● **THE TASK**:
Will you give the material below again, every line exactly as it is?

● **LISTED RECORDS**:

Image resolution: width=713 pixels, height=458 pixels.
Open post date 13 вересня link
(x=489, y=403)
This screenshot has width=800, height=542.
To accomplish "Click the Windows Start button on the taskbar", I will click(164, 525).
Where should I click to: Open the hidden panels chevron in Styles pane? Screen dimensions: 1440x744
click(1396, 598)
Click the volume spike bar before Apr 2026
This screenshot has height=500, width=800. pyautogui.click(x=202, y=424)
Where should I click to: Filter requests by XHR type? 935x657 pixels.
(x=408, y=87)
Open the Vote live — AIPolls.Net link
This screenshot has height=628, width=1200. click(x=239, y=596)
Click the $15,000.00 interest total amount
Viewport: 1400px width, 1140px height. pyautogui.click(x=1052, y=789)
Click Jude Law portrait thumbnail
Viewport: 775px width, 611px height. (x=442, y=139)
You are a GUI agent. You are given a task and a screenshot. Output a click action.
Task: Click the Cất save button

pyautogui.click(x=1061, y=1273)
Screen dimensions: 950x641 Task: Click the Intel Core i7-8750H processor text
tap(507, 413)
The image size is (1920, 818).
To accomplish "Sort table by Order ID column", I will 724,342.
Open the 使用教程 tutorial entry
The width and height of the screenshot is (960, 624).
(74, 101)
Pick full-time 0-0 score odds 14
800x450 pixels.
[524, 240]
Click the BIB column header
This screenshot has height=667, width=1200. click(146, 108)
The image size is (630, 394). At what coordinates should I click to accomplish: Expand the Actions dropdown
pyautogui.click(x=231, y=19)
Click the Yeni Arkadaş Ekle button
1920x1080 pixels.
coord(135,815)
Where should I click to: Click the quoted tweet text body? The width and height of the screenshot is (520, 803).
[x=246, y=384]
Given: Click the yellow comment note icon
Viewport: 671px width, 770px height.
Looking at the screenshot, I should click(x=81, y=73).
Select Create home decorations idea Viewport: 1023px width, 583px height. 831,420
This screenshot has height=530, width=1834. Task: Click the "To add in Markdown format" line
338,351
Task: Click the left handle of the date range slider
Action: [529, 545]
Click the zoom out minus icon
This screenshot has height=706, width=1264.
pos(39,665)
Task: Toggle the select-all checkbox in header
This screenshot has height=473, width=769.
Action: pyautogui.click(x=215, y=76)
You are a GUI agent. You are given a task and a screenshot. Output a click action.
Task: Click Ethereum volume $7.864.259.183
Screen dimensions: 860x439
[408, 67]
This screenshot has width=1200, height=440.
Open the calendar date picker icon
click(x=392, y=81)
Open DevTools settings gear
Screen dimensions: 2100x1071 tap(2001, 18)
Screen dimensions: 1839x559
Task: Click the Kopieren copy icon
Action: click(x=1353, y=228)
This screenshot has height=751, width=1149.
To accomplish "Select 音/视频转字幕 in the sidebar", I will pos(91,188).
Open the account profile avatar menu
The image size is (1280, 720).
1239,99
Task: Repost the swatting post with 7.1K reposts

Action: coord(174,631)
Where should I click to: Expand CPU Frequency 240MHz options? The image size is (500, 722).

● **ANSWER BOX**:
Image resolution: width=713 pixels, height=458 pixels.
Open post date 13 вересня link
(x=489, y=403)
This screenshot has width=800, height=542.
To accomplish "Click the Windows Start button on the taskbar", I will click(164, 525).
Where should I click to: Open the hidden panels chevron in Styles pane? Screen dimensions: 1440x744
click(1396, 598)
Click the volume spike bar before Apr 2026
This screenshot has height=500, width=800. pyautogui.click(x=202, y=424)
Where should I click to: Filter requests by XHR type? 935x657 pixels.
(x=408, y=87)
Open the Vote live — AIPolls.Net link
This screenshot has height=628, width=1200. click(x=239, y=596)
Click the $15,000.00 interest total amount
Viewport: 1400px width, 1140px height. pyautogui.click(x=1052, y=789)
Click Jude Law portrait thumbnail
Viewport: 775px width, 611px height. (x=442, y=139)
You are a GUI agent. You are given a task and a screenshot. Output a click action.
Task: Click the Cất save button

pyautogui.click(x=1061, y=1273)
Screen dimensions: 950x641 Task: Click the Intel Core i7-8750H processor text
tap(507, 413)
The image size is (1920, 818).
To accomplish "Sort table by Order ID column", I will 724,342.
Open the 使用教程 tutorial entry
The width and height of the screenshot is (960, 624).
(74, 101)
Pick full-time 0-0 score odds 14
800x450 pixels.
[524, 240]
Click the BIB column header
This screenshot has height=667, width=1200. click(146, 108)
The image size is (630, 394). At what coordinates should I click to accomplish: Expand the Actions dropdown
pyautogui.click(x=231, y=19)
Click the Yeni Arkadaş Ekle button
1920x1080 pixels.
coord(135,815)
Where should I click to: Click the quoted tweet text body? The width and height of the screenshot is (520, 803).
[x=246, y=384]
Given: Click the yellow comment note icon
Viewport: 671px width, 770px height.
Looking at the screenshot, I should click(x=81, y=73).
Select Create home decorations idea Viewport: 1023px width, 583px height. 831,420
This screenshot has height=530, width=1834. Task: Click the "To add in Markdown format" line
338,351
Task: Click the left handle of the date range slider
Action: [529, 545]
Click the zoom out minus icon
This screenshot has height=706, width=1264.
pos(39,665)
Task: Toggle the select-all checkbox in header
This screenshot has height=473, width=769.
Action: pyautogui.click(x=215, y=76)
You are a GUI agent. You are given a task and a screenshot. Output a click action.
Task: Click Ethereum volume $7.864.259.183
Screen dimensions: 860x439
[408, 67]
This screenshot has width=1200, height=440.
Open the calendar date picker icon
click(x=392, y=81)
Open DevTools settings gear
Screen dimensions: 2100x1071 tap(2001, 18)
Screen dimensions: 1839x559
Task: Click the Kopieren copy icon
Action: click(x=1353, y=228)
This screenshot has height=751, width=1149.
To accomplish "Select 音/视频转字幕 in the sidebar", I will pos(91,188).
Open the account profile avatar menu
The image size is (1280, 720).
1239,99
Task: Repost the swatting post with 7.1K reposts

Action: coord(174,631)
Where should I click to: Expand CPU Frequency 240MHz options? The image size is (500, 722).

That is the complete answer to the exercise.